On Wed, 20 Apr 2011, rguenth at gcc dot gnu.org wrote: > > If gcc has forgotten the underlying type, and only looks at the bitfield size > > and offset, gcc will likely never do a good job at it unless gcc gets _really_ > > smart and looks at all the accesses around it and decides "I need to do these > > as 'int' just because (ie in the example, the "unsigned" base type is as > > important as is the "bits 0..5" range information). > > Unfortunately the underlying type isn't easily available (at least I didn't > yet find it ...). But I suppose we have to guess anyway considering > targets that don't handle unaligned accesses well or packed bitfields. > Thus, an idea was to use aligned word-size loads/stores and only at the > start/end of a structure fall back to smaller accesses (for strict align > targets). I still hope to eventually find that underlying type info > somewhere ... The underlying type is used for -fstrict-volatile-bitfields, so it must be available in the cases needed for that option.

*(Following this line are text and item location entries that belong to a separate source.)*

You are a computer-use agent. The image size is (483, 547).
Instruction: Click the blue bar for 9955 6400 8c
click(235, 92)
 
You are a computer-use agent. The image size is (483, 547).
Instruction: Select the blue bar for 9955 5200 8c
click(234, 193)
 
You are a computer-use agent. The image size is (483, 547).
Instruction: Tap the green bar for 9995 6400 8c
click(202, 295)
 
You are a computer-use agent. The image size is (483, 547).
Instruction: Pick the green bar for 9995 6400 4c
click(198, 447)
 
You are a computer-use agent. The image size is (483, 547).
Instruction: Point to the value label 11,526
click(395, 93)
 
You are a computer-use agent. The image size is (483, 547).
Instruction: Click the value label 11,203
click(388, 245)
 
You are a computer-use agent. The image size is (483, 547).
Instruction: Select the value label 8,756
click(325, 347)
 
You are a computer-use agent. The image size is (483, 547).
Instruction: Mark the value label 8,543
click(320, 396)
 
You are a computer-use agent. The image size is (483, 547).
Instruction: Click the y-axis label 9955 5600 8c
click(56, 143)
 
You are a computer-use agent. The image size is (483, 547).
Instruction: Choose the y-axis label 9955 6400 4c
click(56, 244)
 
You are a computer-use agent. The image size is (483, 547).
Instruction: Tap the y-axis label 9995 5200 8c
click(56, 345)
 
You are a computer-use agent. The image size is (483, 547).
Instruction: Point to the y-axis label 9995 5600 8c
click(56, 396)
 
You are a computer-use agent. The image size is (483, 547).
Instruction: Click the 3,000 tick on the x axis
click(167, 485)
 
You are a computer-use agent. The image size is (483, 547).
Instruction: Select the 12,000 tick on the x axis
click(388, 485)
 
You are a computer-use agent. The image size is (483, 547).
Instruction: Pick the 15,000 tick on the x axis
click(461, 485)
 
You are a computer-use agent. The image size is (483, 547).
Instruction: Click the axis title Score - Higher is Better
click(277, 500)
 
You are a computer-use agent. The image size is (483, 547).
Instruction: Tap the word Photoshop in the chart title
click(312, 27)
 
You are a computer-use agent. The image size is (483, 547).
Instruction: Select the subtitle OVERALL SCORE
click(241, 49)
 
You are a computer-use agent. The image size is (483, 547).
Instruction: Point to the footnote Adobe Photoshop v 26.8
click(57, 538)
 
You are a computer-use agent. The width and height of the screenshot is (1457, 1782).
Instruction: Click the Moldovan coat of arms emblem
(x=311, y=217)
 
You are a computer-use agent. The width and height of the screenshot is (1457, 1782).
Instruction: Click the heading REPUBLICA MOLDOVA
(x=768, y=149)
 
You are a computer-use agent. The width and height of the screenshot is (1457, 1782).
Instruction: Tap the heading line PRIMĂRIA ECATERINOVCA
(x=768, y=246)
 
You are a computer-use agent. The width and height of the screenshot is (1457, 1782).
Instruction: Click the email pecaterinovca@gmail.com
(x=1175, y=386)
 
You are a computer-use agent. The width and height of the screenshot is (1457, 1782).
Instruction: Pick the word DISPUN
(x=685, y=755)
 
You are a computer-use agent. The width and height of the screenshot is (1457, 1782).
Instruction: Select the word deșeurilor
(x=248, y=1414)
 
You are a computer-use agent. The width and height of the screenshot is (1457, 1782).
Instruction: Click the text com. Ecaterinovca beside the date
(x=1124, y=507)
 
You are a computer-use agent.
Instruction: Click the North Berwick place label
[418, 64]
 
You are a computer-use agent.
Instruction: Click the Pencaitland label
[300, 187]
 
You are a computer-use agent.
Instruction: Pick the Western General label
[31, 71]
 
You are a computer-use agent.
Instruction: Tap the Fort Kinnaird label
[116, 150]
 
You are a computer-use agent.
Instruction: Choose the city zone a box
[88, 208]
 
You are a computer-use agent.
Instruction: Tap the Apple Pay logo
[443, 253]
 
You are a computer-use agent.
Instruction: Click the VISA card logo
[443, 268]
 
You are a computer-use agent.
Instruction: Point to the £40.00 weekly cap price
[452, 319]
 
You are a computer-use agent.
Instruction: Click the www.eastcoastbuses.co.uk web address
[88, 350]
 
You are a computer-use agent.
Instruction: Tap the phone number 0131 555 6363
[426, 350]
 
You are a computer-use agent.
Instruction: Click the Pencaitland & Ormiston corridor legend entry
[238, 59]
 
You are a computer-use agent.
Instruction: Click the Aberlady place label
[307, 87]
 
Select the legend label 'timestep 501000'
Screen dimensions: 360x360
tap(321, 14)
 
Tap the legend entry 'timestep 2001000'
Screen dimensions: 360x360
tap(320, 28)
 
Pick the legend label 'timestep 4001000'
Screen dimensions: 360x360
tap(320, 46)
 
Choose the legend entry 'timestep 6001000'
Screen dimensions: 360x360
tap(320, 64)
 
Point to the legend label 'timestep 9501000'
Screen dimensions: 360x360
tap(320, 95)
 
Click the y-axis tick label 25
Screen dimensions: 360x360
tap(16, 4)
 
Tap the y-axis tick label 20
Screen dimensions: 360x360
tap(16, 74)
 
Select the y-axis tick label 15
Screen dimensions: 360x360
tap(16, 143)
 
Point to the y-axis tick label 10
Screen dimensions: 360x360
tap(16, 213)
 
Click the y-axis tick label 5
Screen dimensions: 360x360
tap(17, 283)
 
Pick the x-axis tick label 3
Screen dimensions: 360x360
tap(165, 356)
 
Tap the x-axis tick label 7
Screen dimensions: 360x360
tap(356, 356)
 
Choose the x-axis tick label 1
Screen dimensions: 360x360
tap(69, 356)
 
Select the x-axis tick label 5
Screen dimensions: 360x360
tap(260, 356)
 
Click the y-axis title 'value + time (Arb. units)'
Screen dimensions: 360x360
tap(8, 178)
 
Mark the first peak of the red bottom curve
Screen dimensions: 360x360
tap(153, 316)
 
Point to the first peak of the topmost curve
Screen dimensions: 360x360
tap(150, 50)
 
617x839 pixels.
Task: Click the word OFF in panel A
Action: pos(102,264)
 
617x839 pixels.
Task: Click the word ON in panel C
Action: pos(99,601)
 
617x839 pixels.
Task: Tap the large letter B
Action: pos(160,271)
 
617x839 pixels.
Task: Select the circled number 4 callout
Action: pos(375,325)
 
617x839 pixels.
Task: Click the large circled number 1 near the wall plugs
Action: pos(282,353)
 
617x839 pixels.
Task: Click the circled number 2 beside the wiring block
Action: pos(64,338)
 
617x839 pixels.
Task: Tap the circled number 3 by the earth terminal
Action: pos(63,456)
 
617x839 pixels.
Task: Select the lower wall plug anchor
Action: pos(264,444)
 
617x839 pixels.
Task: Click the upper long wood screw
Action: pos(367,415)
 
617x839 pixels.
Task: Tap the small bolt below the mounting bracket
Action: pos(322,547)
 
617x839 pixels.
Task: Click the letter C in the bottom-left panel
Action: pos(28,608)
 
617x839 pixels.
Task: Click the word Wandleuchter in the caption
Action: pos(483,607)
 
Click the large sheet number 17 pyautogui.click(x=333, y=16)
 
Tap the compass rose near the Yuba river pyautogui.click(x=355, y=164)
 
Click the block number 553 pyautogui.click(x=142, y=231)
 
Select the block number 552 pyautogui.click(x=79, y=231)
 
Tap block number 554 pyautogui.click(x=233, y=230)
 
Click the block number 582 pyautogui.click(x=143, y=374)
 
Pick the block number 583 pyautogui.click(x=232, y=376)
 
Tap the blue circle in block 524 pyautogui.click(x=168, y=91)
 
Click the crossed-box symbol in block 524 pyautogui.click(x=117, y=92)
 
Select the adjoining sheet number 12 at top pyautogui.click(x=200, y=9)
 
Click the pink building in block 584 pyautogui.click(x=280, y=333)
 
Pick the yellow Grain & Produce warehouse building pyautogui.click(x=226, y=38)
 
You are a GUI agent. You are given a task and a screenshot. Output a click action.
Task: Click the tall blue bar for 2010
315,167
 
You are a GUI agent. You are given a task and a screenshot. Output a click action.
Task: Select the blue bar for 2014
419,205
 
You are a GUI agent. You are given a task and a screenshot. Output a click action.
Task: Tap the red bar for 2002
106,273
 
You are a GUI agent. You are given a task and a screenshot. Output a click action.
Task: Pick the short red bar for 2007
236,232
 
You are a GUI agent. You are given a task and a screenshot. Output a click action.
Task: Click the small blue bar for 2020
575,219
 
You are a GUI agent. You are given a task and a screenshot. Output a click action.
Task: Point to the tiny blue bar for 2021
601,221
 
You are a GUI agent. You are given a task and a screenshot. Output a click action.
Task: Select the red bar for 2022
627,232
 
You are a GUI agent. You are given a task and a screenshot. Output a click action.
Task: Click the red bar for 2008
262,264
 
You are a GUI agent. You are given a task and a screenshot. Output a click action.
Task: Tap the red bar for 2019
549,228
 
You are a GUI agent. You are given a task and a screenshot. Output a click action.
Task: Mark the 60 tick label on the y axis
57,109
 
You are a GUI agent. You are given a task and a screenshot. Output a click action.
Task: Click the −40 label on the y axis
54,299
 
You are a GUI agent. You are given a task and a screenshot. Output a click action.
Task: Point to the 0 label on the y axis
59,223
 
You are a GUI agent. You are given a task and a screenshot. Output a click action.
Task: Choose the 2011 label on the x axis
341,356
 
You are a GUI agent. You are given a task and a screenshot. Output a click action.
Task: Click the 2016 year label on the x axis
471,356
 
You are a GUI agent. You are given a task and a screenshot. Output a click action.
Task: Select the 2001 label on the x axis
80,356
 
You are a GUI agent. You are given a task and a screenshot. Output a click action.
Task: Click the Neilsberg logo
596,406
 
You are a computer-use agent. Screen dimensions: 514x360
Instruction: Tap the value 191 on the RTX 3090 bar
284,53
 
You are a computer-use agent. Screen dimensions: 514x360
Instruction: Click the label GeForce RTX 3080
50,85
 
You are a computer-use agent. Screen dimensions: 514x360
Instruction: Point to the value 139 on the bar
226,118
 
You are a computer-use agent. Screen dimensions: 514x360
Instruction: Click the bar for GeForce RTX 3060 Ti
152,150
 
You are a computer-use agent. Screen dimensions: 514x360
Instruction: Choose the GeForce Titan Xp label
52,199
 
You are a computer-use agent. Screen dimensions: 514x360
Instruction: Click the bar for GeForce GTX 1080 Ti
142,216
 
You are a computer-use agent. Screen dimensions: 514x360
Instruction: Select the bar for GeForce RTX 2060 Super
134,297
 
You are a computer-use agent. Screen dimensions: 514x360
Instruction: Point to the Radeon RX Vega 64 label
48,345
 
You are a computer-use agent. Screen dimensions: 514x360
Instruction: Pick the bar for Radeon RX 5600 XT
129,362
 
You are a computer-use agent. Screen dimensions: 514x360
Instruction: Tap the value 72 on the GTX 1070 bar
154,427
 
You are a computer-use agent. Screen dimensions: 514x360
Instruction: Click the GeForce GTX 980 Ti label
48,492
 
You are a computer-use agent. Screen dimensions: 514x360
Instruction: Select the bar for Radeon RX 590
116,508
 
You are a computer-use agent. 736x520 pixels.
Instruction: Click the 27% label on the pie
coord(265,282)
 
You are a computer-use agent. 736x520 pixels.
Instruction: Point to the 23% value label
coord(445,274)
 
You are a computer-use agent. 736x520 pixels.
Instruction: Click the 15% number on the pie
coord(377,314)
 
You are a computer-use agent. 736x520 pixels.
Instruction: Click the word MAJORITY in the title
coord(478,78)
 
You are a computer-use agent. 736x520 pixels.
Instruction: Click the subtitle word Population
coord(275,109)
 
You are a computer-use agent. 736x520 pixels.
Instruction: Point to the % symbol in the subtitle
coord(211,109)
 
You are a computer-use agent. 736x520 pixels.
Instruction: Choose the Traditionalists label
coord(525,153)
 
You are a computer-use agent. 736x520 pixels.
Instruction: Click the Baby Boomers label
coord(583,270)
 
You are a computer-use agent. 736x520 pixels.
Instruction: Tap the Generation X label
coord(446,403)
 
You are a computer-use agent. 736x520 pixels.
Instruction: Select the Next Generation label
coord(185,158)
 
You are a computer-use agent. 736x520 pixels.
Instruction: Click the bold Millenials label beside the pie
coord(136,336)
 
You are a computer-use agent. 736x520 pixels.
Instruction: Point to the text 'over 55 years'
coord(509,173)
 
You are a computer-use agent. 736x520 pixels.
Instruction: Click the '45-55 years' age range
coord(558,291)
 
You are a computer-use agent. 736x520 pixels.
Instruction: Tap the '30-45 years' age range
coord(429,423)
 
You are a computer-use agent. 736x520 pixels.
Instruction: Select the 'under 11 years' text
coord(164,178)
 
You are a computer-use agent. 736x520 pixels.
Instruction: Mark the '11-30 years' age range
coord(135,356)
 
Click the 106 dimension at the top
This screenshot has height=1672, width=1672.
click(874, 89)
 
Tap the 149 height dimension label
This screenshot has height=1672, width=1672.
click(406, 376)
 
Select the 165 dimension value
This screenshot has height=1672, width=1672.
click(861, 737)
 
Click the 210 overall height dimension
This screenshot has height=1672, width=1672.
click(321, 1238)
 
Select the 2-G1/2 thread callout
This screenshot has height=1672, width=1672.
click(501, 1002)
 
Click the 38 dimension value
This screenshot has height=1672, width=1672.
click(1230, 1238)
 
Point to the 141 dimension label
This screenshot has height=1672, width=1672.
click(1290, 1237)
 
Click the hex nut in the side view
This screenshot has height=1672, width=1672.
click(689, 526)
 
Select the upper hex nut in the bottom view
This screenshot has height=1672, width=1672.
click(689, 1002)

On Thu, 21 Apr 2011, joseph at codesourcery dot com wrote: > http://gcc.gnu.org/bugzilla/show_bug.cgi?id=48696 > > --- Comment #13 from joseph at codesourcery dot com <joseph at codesourcery dot com> 2011-04-21 15:43:27 UTC --- > On Wed, 20 Apr 2011, rguenth at gcc dot gnu.org wrote: > > > > If gcc has forgotten the underlying type, and only looks at the bitfield size > > > and offset, gcc will likely never do a good job at it unless gcc gets _really_ > > > smart and looks at all the accesses around it and decides "I need to do these > > > as 'int' just because (ie in the example, the "unsigned" base type is as > > > important as is the "bits 0..5" range information). > > > > Unfortunately the underlying type isn't easily available (at least I didn't > > yet find it ...). But I suppose we have to guess anyway considering > > targets that don't handle unaligned accesses well or packed bitfields. > > Thus, an idea was to use aligned word-size loads/stores and only at the > > start/end of a structure fall back to smaller accesses (for strict align > > targets). I still hope to eventually find that underlying type info > > somewhere ... > > The underlying type is used for -fstrict-volatile-bitfields, so it must be > available in the cases needed for that option. It relies on the mode, thus the start of the bitfield is at bitpos % mode-size and its size is mode-size if it is aligned. I'm not sure -fstrict-volatile-bitfields works for the unaligned/packed case.
Looking into bitfield lowering again.
Re-confirmed for GCC 6. Related to PR71509.
I think some of this is due to SLOW_BYTE_ACCESS being set to 0.
And re-confirmed a few years later. Sorry :/ Sofar we've improved the middle-end representation for bitfields, we have an underlying field covering what memory models require to see as a single entity and we've gained simpler IL for bitfield inserts. But the actual lowering hasn't materialized yet and we'd still need to deal with optimizations turning larger to smaller stores if we know we can do it (which is difficult - we've seen STLF fails across TUs in benchmarks in the context of vectorization). IIRC Andrew was most recently working on sth like bitfield lowering.